I would agree with
@redflash that the quickest and easiest speedometer would be an app on a GPS enabled cell phone. I tried a few mounts and have not found one that work good enough to see while I am driving. Most car mounts are fragile or expensive and wil let the phone shake loose on bumps, so be aware your expensive phone could get damaged.
Now I use a pouch to hold my phone and protect it at the same time (hands free, but out of sight),,, it's a bummer when I put it there and the GPS app is asleep or not recording, but it's easy to get the GPS going and take another lap.
To use a bicycle speedometer, you will have a couple of mods to make.
The bike speedometer has a drive tab that sticks in between two of the spokes and turns the speedometer cable (?) time(s) per 1 tire rotation. The problem is that bike speedometers that I have seen mount on the end of the front axle.
My first thought would be to drive the speedometer at the base of the rear axle sprocket, but that may not be possible because the cable is supposed to mount on the end of an axle, and a bike axle is like 3/8" while a kart axle is 1" or more.
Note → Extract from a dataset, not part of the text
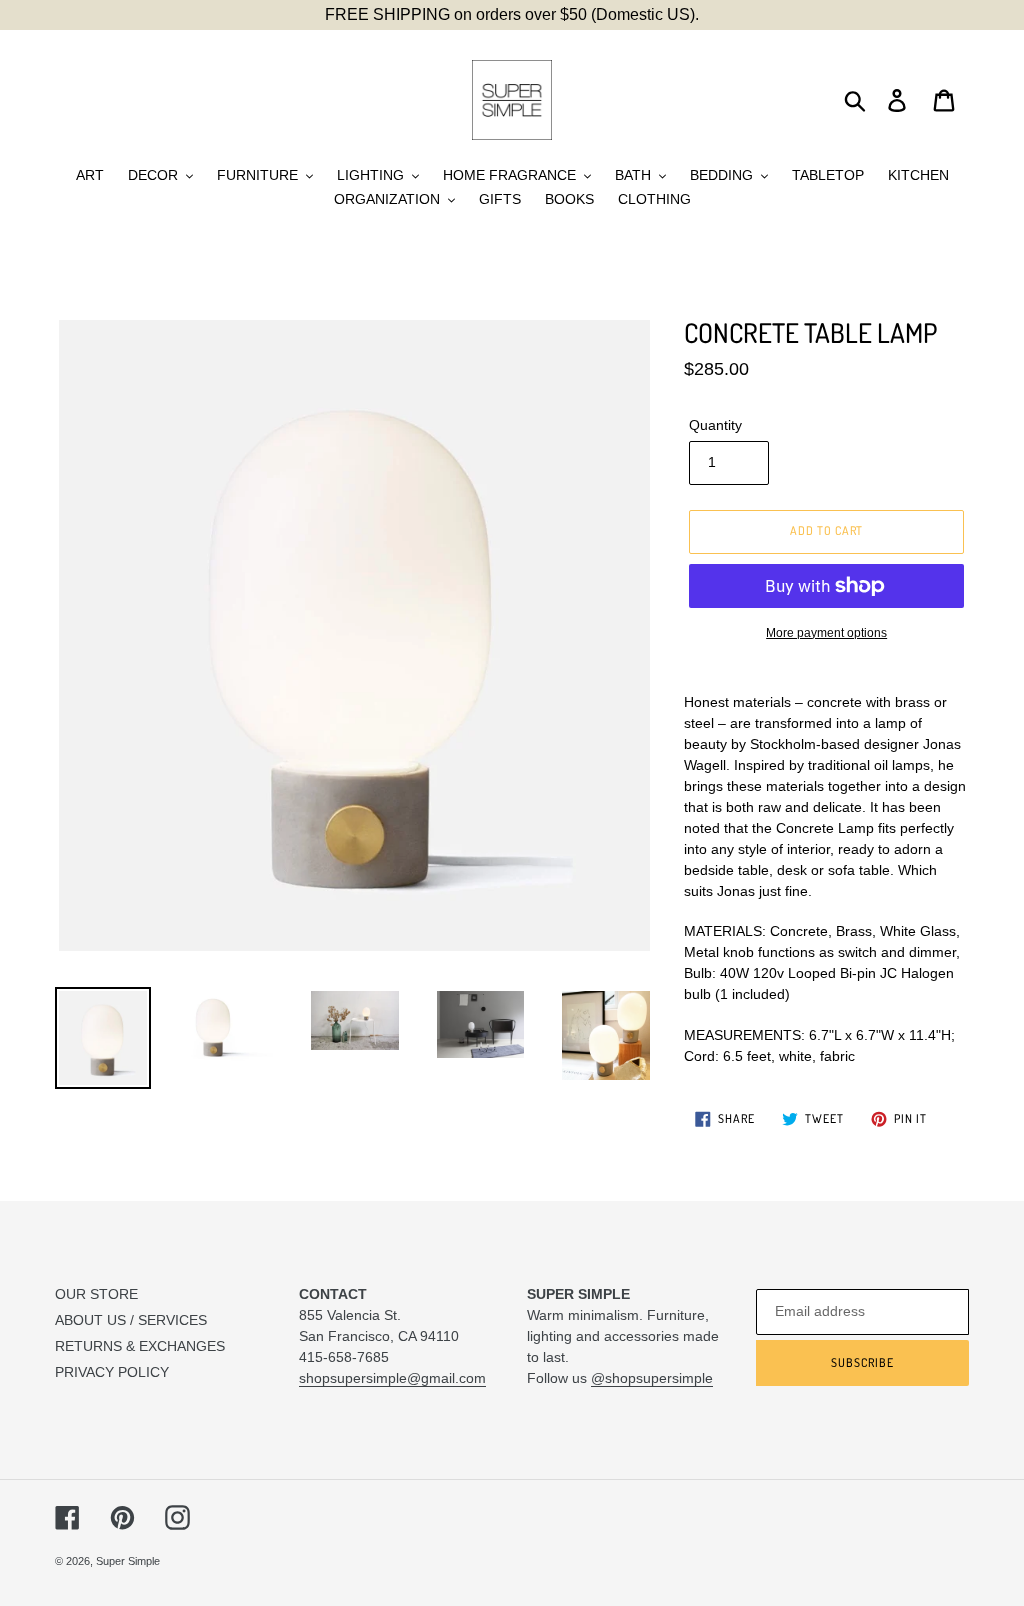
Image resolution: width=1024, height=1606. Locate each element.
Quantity (715, 425)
If you can figure out how to drive the speedometer, you will also need to re-calibrate the speedo head for accuracy because the speedometer is meant for a specific wheel diameter (like 24" or 26") and go-kart tires are smaller diameter, so the speed will appear faster because the speedometer iwill probably be overdriven.
Smaller tires = more revolutions for the same distance
One way to fix that is to re-draw the numbers on the face plate. You would have to use some math skills or measuring skills to figure out the % overdrive (% error) and re-draw the scale.
Best way to calibrate it would be to compare to a GPS app on your phone (ha ha)
Good luck.
Hands-free phone mount sounds better, right ?
I hope you can show some pictures of what you end up using.
I am showing a picture of a phone mount that fits in a CD player slot. I drilled holes and mounted it to my steering wheel bracket, but it eventually broke with the weight of my android phone on a yard track. For reference you may need something sturdier than this.
Ive been having good results with a tool pouch that I got at the hardware store. Just tie wrap it somewhere and slip in the phone or tools, etc.